VAST and Nvidia show how to push data to GPUs fast – over NFS

VAST Data and Nvidia today published a reference architecture for jointly configured systems built to handle heavy duty workloads such as conversational AI models, petabyte-scale data analytics and 3D volumetric modelling.

The validated reference set-up shows VAST’s all-QLC-flash array can pump data over plain old vanilla NFS at more than 140GB/sec to Nvidia’s DGX A100 GPU servers.”There’s no need for parallel file system complexity,” Jeff Denworth, VAST Data CMO told us. All-flash HPC parallel file systems are prohibitively expensive, he argues.

Jeff Denworth.

“We’ve worked with Nvidia on this new reference architecture, built on our LightSpeed platform, to provide customers a flexible, turnkey, petabyte-scale AI infrastructure solution and to remove the variables that have introduced compromise into storage environments for decades,” Denworth said.

Tony Paikeday, senior director of AI Systems at Nvidia, said: “AI workloads require specialised infrastructure, which is why we’ve worked with VAST Data, a new member of the Nvidia DGX POD ecosystem, to combine their storage expertise with our deep background in optimising platforms for AI excellence.”

Reference checking

For the reference architecture setup, VAST Data uses LightSpeed technology, NFS over RDMA, NFS multi-path across a converged InfiniBand fabric, to hit 140GB/sec-plus data delivery to a DGX A100. This is about 50 per cent fast than delivery to Nvidia’s prior DGX-2’s Tesla V100 GPUs.

The DGX A100 has eight Tesla A100 Tensor Core GPUs. These are 20x faster than the Teslas V100s.

VAST Data – Nvidia DGX A100 ref architecture diagram. The file servers are commodity X86 servers. Four A100s were used to reach 140GB/sec

For the test results quoted in the reference architectures, scaling was linear from one to four A100 systems. VAST is working on scaling further to eight A100s.

Are Weka and DDN faster?

The 140GB/sec speed is fast but not a record-breaker. A Nvidia presentation in November 2020 shows a WekaIO/Nvidia DGX-A100 system delivered 152GiB/sec (163.2GB/sec) to a single DGX-A100 across eight InfiniBand HDR links with 12 HPE ProLiant DL325 servers.

The same deck shows a DDN A1400X all-NVMe SSD system, running the Lustre parallel file system, delivering 162GiB/sec (173.9GB/sec) read to a DGX A100. The DDN slide’s text included this comment about its 162GiB/sec throughput; “That’s nearly 1.6X more throughput than with traditional CPU IO path and 60X more than NFS.”

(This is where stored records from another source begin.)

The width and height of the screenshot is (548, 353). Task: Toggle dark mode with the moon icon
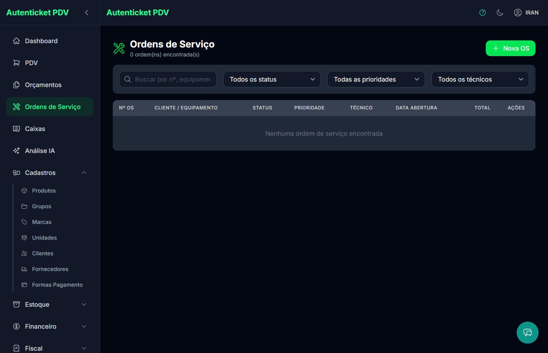(x=500, y=13)
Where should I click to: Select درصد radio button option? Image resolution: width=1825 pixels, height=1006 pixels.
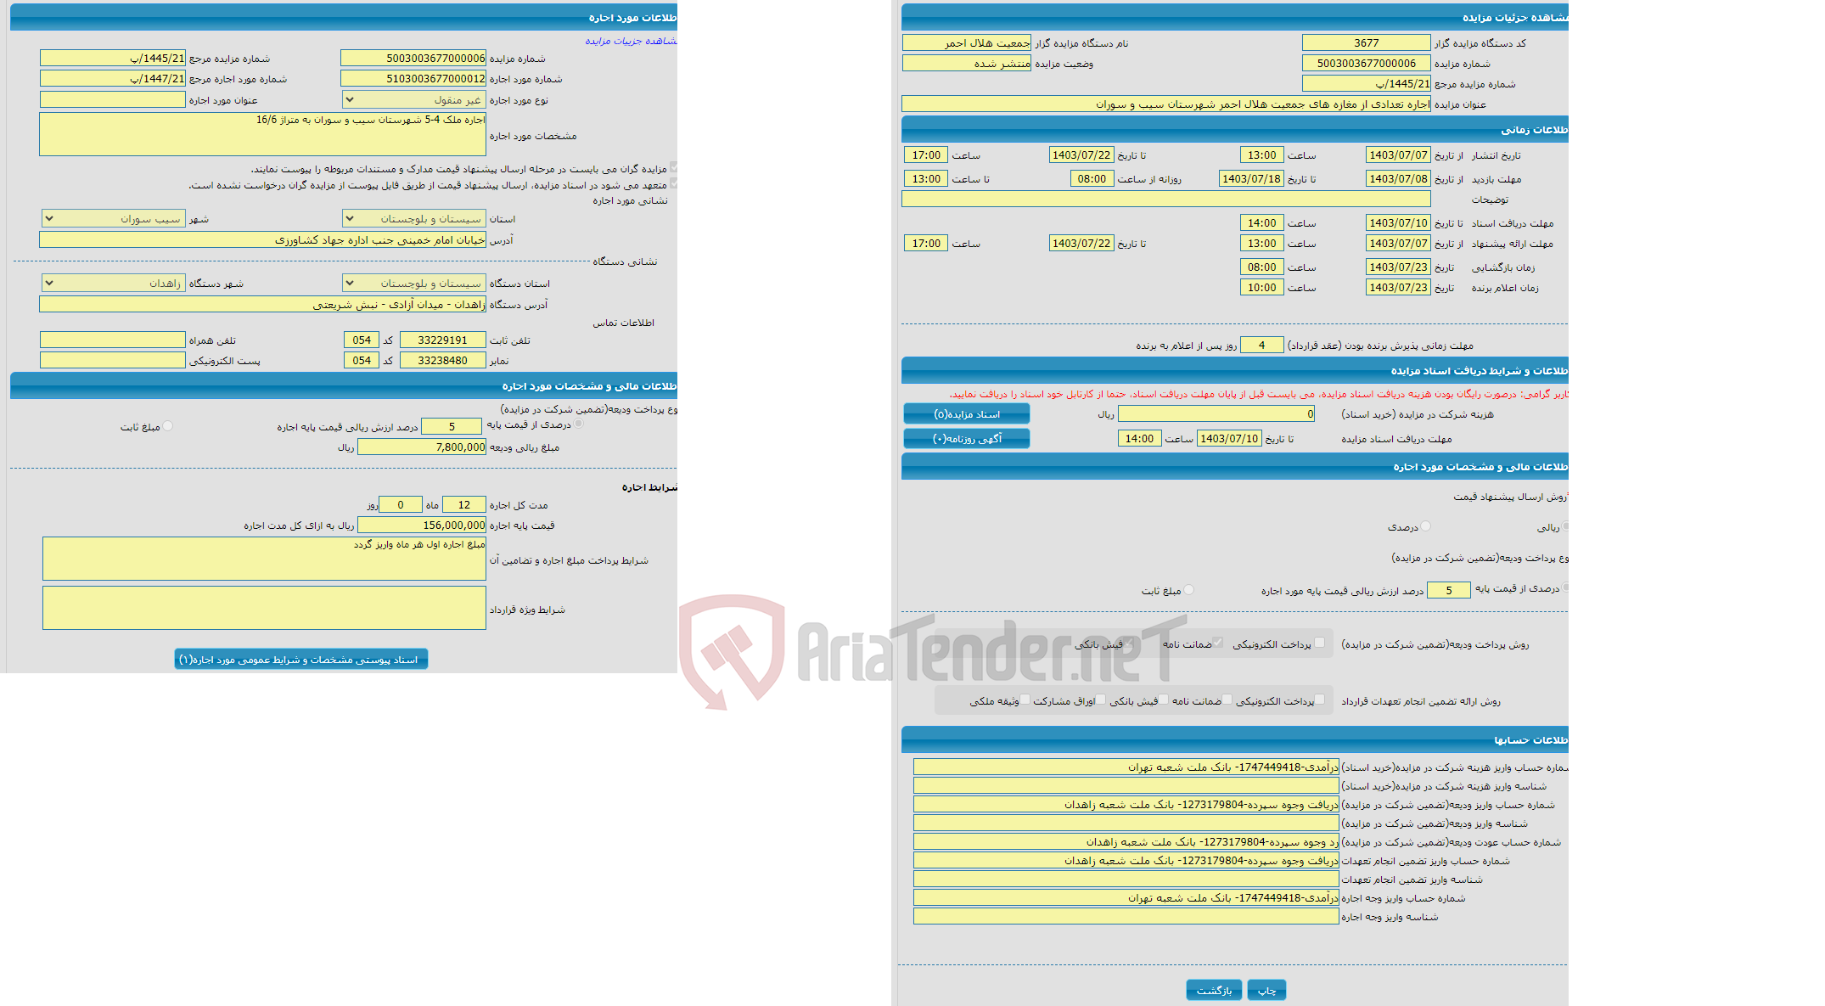tap(1429, 525)
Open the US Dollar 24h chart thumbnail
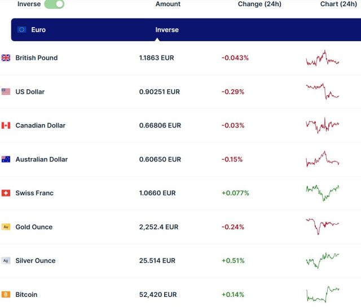The width and height of the screenshot is (361, 307). coord(322,91)
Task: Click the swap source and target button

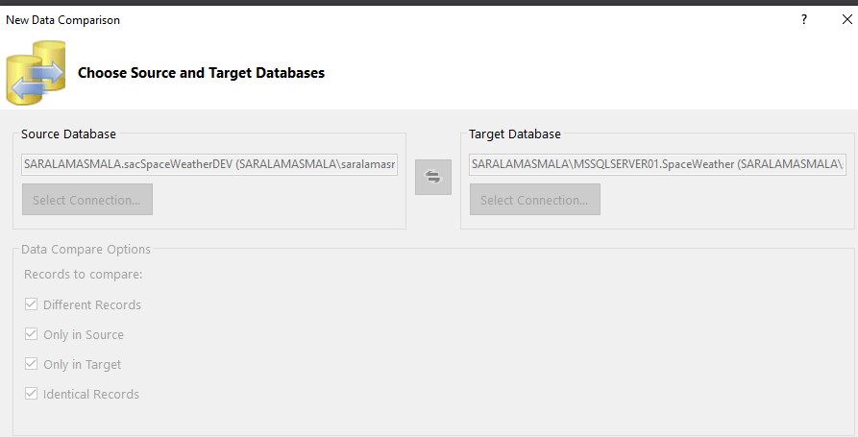Action: tap(433, 177)
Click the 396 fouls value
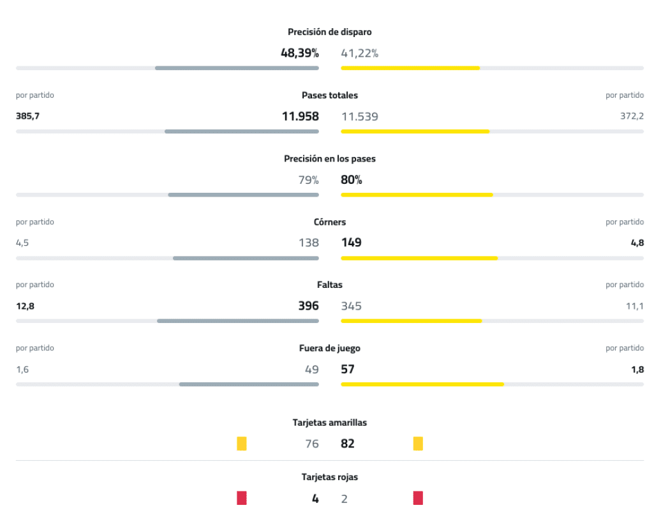The image size is (654, 517). (x=309, y=306)
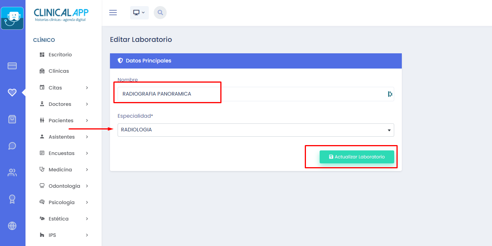The width and height of the screenshot is (492, 246).
Task: Go to Clínicas in the sidebar
Action: click(x=59, y=71)
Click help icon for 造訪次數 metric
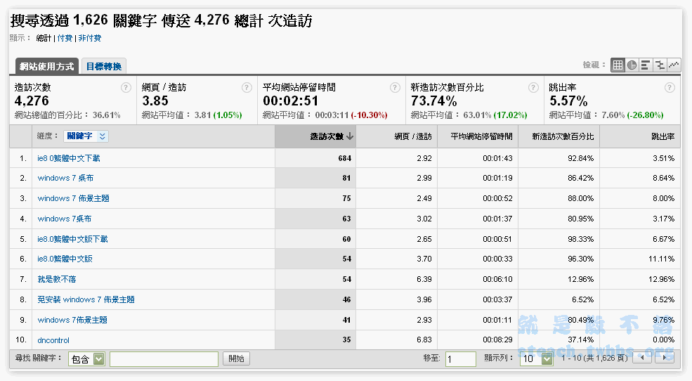Image resolution: width=692 pixels, height=381 pixels. point(126,88)
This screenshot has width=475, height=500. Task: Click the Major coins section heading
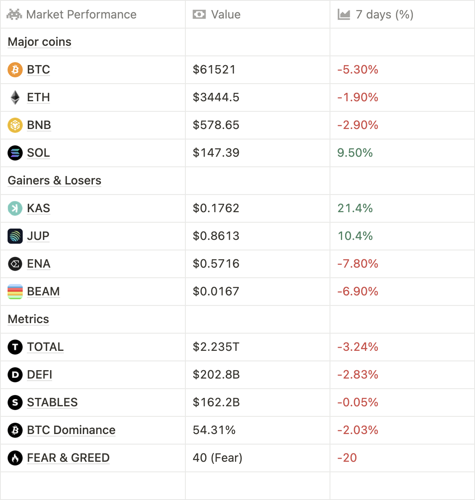tap(40, 42)
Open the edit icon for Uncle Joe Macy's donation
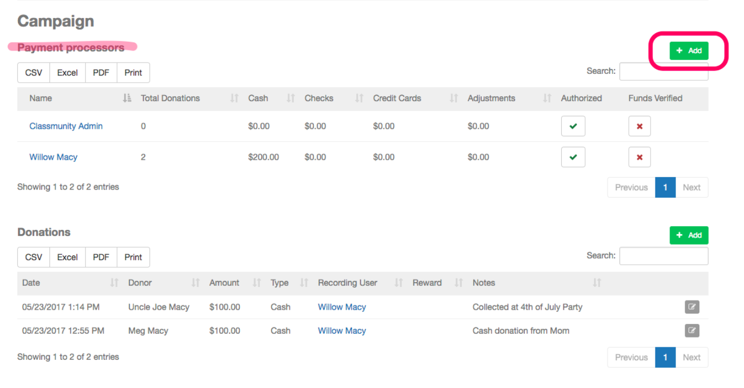 (692, 307)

Also this Weka/DDN comparison with VAST is not an apples-for-apples one as both use NVidia’s GPUDirect CPU IO path sidestep scheme. The VAST-Nvidia reference architecture does not. But Nvidia and VAST have actually demonstrated 162GiB/sec (173.9GB/sec) when using GPUDirect to link VAST’s systems to the DGX A100; the same as DDN.

I guess we can expect an updated reference scheme in due course,

VAST-Nvidia reference architecture systems will be sold through VAST’s channel partners – Cambridge Computer, Trace3 and Mark III in the USA, Xenon in Australia, and Uclick in South Korea. No news yet on European coverage.